Let’s just be real… let’s just be honest.

(This paragraph has everything to do with the blog but nothing at all.) I’ve just finished watching last Thursday’s episode of Tamar & Vince. I watched how Tamar pushed herself completely. She felt sick but nothing could hold her back. Her illness turned out to be a lot worse than she thought it was and in the end she had to completely slow down. I’ve always said that Tamar is my spirit animal… I enjoy that.

Tonight as I watched her push above and beyond herself, I tried to pep talk myself into doing the same thing. The more I tried to curve my “inner voice” into cheering for myself, is the more tired and depressed I felt.

I’ve experienced depression before. What they don’t tell you is that one person can experience depression in different forms. Having gone through depression through majority of my teen years, I’m not sure if I can say which is worse. The past of not wanting to live and doing almost everything in my power to not be here, or wanting to live and be something and make something of myself but just not having the strength or the will to get off the couch.

There are people counting on me. I have teens that look up to me, in and outside of church. I have friends that rely on me to be there for them in their time of need. I have several jobs that need me to finish what I’ve started. I have several books and movies that are desperately waiting to be taken from the turmoil of my mind to the black and white of paper and ink.

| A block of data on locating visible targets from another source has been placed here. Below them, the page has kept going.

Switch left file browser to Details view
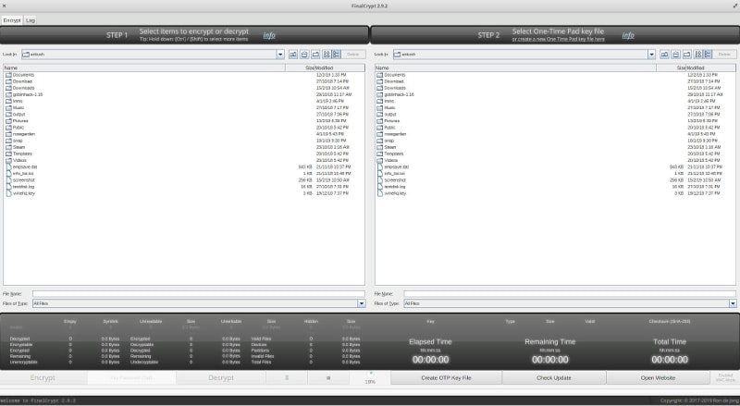The width and height of the screenshot is (740, 406). 337,55
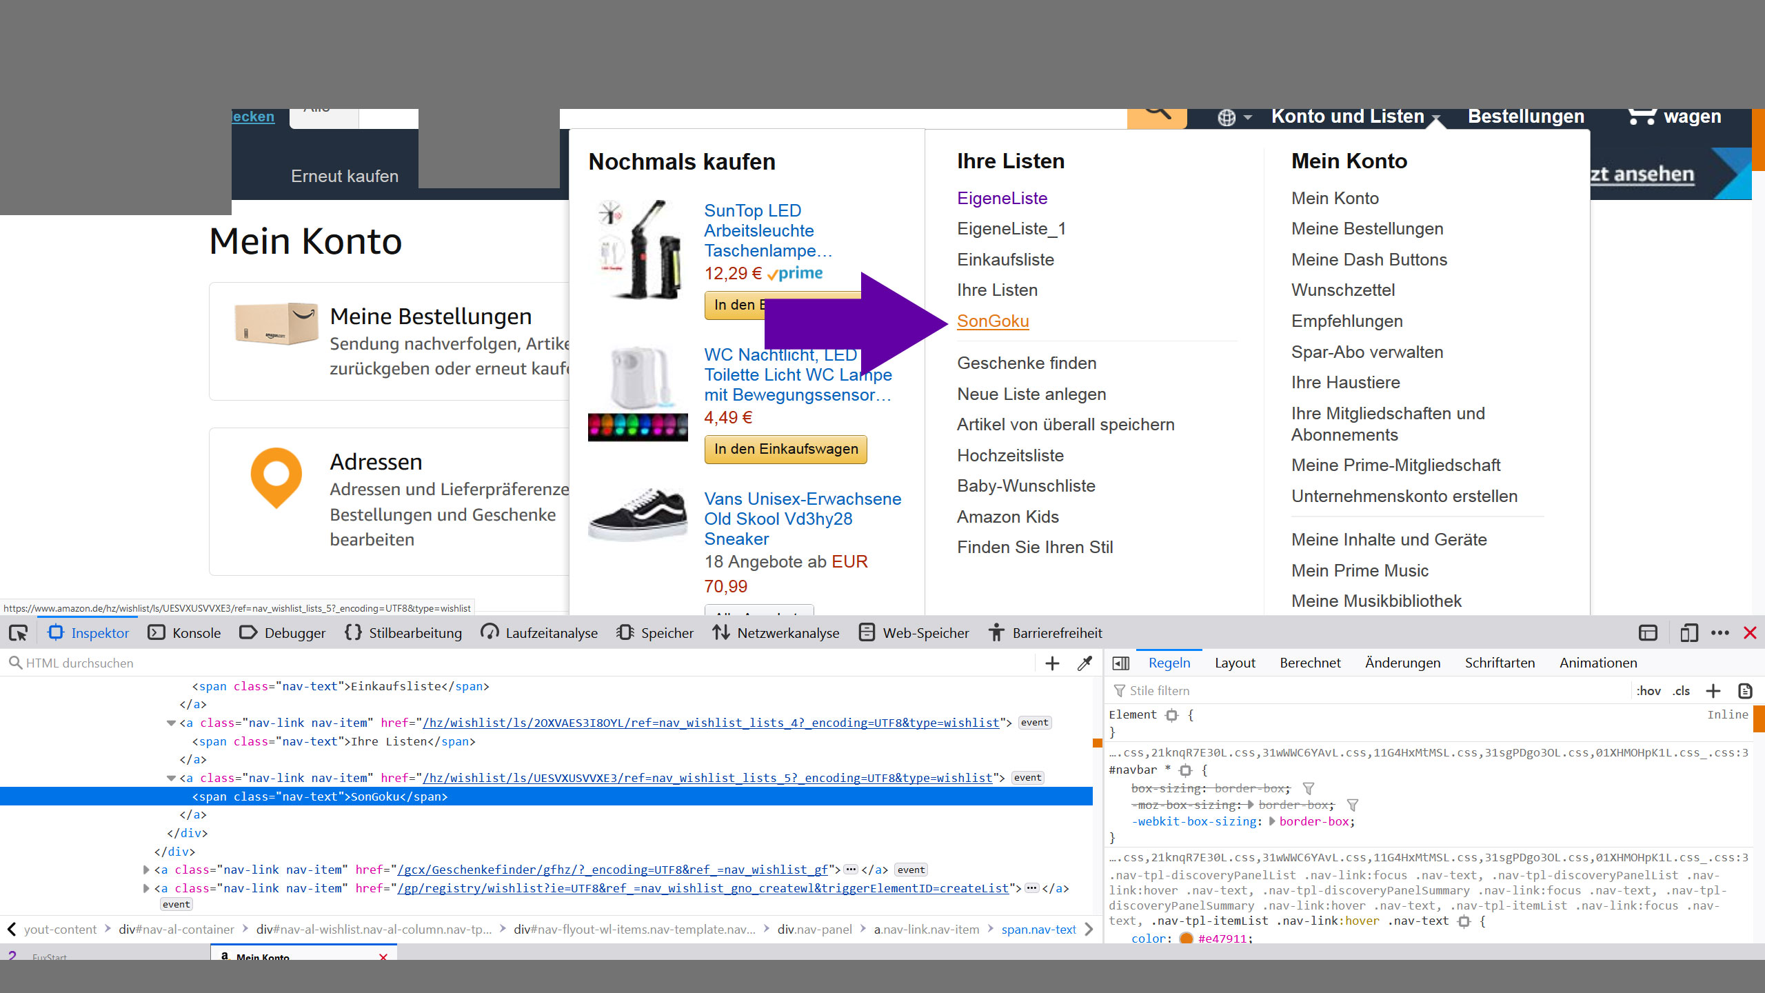Toggle the responsive design mode icon
Viewport: 1765px width, 993px height.
(x=1688, y=632)
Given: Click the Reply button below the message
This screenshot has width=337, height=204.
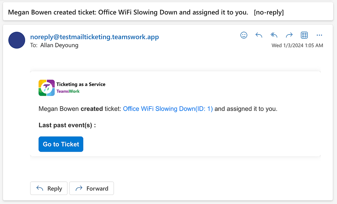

But as I sit here with mixture of nicotine and menthol stinging the back of my tongue, I wonder what everyone would think of me if I just stopped. Not because I wanted to, but because I’d reached my end. My spirit wants to fight… I’m a warrior… that side of me can’t help but be who she is. But my body is currently playing “follow the leader” with my mind and right now my mind says stop.

My inner turmoil isn’t just the anxiety dancing around to the beat of the 10 million questions booming around in my head, it’s the inner battle between my warrior spirit and my wary mind. This dance has been going on for a long time, I just haven’t been moving to its beat. And now, it’s caught up with me. The exhaustion, the fatigue, the fight – it’s all caught up with me.

The questions have gotten louder and there is no way to answer them. The dance has gotten faster and there’s no way to slow it down. Each day I only grow older and each day I feel less purposeless… or less like I’m accomplishing my purpose (not really sure which one). What is my purpose, anyway? Why am I here? Why are we all here? What’s the point of it all? How many of us leave this earth without having these questions answered?

I’m not really sure where I’m going with this…

I needed to write… I want to write a work of fiction but it’s all happening too quickly in my head so I needed to write the truth. This is what happens behind the mask. This is what you don’t all see.